Single by Mika Nakashima

from the album Star
- B-side: "Ichiban Kirei na Watashi o (Reggae Disco Rockers Remix)"
- Released: August 25, 2010
- Recorded: 2010
- Genre: J-pop
- Label: Sony Music Associated Records
- Songwriter: Katsuhiko Sugiyama

Mika Nakashima singles chronology
| "Always" (2010) | "Ichiban Kirei na Watashi o" (2010) | "Dear" (2011) |

Audio sample
- "Ichiban Kirei na Watashi o"file; help;

= Ichiban Kirei na Watashi o =

2010 single by Mika Nakashima

"Ichiban Kirei na Watashi o" (一番綺麗な私を) is the thirty-second single by Japanese singer Mika Nakashima. Released on August 25, 2010, it was the theme song for the TBS TV series, Unubore Deka (うぬぼれ刑事). Nakashima played the supporting role of Rie Hagurashi in the TV series.

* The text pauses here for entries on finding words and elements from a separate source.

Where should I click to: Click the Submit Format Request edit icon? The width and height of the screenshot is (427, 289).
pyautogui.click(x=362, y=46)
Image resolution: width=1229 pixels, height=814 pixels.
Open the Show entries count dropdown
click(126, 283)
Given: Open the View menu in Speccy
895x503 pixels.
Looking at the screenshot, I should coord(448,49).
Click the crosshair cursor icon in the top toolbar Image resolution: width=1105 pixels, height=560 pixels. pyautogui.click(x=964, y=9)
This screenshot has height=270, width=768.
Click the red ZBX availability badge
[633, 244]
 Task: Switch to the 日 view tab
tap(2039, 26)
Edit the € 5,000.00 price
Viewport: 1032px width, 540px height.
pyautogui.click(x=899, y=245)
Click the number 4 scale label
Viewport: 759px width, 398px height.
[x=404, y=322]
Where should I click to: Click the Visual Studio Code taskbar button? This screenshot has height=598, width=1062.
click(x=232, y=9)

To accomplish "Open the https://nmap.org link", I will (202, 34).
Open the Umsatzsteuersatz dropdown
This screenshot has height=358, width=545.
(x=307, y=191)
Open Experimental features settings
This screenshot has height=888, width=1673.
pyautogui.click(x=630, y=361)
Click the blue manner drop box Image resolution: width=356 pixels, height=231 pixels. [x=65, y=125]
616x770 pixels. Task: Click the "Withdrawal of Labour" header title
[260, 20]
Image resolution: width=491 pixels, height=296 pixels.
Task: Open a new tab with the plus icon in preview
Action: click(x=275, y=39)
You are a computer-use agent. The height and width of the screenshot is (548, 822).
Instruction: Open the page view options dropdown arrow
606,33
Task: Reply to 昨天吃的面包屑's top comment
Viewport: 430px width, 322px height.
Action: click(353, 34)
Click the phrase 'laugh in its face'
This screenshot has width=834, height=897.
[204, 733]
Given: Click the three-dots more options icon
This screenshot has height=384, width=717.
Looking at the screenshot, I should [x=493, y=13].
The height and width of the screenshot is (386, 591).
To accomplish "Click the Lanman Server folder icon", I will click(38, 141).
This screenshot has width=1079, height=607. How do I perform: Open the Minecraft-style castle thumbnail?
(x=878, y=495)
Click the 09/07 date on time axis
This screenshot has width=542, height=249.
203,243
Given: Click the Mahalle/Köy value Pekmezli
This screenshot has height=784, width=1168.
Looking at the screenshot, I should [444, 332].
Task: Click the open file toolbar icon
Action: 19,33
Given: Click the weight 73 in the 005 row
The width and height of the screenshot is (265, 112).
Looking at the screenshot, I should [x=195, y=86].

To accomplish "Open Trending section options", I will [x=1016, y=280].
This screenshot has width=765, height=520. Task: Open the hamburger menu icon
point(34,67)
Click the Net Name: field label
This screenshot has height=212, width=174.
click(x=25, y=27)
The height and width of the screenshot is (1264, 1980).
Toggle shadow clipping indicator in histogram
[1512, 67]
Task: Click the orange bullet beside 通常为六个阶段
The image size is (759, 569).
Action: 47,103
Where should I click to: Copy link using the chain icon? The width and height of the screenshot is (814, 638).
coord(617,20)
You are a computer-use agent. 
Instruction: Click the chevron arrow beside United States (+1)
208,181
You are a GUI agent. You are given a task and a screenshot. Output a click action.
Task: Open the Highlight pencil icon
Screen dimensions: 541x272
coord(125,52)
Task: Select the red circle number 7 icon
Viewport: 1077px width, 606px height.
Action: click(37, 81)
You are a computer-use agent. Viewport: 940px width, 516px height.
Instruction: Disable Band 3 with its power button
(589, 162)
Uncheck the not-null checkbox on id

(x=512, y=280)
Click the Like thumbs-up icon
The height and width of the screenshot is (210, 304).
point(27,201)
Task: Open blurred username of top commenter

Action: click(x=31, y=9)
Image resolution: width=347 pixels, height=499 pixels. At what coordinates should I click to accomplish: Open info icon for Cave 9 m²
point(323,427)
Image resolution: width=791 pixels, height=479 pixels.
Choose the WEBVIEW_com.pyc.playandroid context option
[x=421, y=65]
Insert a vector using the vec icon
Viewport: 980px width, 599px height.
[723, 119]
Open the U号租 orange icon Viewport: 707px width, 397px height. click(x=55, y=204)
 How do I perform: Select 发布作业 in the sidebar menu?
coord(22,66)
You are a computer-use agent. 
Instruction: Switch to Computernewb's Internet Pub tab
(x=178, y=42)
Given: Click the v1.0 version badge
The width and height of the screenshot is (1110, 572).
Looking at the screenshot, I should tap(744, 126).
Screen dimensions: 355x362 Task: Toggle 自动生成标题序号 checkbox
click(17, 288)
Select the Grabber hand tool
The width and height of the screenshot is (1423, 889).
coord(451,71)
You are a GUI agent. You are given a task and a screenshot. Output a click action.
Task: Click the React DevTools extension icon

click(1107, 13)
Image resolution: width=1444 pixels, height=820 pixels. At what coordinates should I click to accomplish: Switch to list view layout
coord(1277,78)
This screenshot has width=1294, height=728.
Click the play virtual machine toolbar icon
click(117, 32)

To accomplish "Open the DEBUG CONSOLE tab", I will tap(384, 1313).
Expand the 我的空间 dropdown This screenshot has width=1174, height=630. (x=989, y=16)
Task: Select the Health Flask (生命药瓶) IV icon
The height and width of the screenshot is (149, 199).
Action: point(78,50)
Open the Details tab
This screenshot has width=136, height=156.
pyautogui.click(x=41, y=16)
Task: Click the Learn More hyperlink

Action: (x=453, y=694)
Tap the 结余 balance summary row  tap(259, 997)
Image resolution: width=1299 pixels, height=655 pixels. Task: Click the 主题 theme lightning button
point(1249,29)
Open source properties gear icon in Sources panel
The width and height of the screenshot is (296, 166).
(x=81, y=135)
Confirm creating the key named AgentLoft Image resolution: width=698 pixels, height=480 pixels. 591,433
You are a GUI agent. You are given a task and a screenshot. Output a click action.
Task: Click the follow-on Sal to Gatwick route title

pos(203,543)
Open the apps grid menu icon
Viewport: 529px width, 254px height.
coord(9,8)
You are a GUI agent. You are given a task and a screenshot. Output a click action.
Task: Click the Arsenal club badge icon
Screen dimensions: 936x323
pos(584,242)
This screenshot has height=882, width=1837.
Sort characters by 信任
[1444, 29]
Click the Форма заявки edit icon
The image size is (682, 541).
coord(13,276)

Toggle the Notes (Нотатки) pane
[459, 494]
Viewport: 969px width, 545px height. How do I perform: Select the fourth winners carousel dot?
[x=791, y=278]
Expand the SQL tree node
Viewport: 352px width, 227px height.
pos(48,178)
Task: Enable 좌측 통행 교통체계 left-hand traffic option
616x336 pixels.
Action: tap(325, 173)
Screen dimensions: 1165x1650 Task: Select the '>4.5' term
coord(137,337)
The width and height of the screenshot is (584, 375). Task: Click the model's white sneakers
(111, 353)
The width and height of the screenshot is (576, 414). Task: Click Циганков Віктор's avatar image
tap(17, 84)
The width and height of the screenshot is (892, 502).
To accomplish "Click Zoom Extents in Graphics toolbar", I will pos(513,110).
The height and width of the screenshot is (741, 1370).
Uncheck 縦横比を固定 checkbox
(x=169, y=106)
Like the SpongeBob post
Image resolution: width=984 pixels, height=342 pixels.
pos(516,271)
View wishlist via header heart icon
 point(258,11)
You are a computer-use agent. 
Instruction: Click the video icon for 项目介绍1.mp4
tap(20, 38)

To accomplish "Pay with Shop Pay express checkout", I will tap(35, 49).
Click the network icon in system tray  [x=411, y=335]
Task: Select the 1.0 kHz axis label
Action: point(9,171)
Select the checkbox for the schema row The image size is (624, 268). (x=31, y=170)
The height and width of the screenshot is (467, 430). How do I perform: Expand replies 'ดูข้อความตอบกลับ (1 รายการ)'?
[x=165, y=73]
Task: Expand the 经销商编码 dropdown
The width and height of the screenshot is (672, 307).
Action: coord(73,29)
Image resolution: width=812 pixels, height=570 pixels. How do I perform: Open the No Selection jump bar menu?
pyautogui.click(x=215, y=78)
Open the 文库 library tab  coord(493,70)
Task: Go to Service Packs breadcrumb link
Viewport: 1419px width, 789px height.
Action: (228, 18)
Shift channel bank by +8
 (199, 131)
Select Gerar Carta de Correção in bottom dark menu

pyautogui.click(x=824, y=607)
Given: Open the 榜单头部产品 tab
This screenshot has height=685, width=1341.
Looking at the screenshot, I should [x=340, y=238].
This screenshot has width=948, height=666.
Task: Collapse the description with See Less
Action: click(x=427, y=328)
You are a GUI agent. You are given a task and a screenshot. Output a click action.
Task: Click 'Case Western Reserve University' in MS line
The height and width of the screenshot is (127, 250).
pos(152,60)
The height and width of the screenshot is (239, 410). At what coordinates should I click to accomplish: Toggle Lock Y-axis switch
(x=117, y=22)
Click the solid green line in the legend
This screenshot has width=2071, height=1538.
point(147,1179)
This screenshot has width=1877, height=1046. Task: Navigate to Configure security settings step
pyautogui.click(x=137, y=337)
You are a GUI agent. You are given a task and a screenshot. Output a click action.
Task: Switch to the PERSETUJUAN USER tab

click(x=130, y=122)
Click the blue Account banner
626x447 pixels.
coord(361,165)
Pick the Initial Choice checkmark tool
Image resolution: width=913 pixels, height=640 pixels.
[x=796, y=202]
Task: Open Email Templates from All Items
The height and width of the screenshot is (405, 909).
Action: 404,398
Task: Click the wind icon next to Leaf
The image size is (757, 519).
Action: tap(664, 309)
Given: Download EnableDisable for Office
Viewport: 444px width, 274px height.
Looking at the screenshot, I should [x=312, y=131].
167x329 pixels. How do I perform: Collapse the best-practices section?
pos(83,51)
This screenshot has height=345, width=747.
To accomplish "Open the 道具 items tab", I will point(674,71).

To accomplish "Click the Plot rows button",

This song has been noted for its "old-sounding" tune reminiscent of 20th-century Japanese pop songs, such as Teresa Teng's; J-pop hit songs have mostly been under the strong influence of electronic elements from the likes of synthpop, techno, hip hop and Eurobeat since the 1990s.

==Track listing==

CD
| No. | Title | Length |
|---|---|---|
| 1. | "Ichiban Kirei na Watashi o (一番綺麗な私を)" |  |
| 2. | "Ichiban Kirei na Watashi o (一番綺麗な私を)" (Reggae Disco Rockers Remix) |  |
| 3. | "Ichiban Kirei na Watashi o (一番綺麗な私を)" (Instrumental) |  |

DVD
| No. | Title | Length |
|---|---|---|
| 1. | "Ichiban Kirei na Watashi o (一番綺麗な私を)" (Music video) |  |

==Charts==

===Oricon Sales Chart (Japan)===

| Release | Chart | Peak position | First week sales | Sales total | Chart run |
| August 25, 2010 | Oricon Daily Charts | 11 |  | 35,000 |  |
| Oricon Weekly Charts | 10 | 16,816 | 6 weeks |
| Oricon Monthly Charts (August) | 33 |  |  |
| Oricon Yearly Charts |  |  |  |

"Ichiban Kirei na Watashi o" was certified platinum for Chaku-Uta Full sales of over 250,000.

===Usen Chart (Japan)===
It reached the top spot of the Usen Chart and stayed there for five consecutive weeks.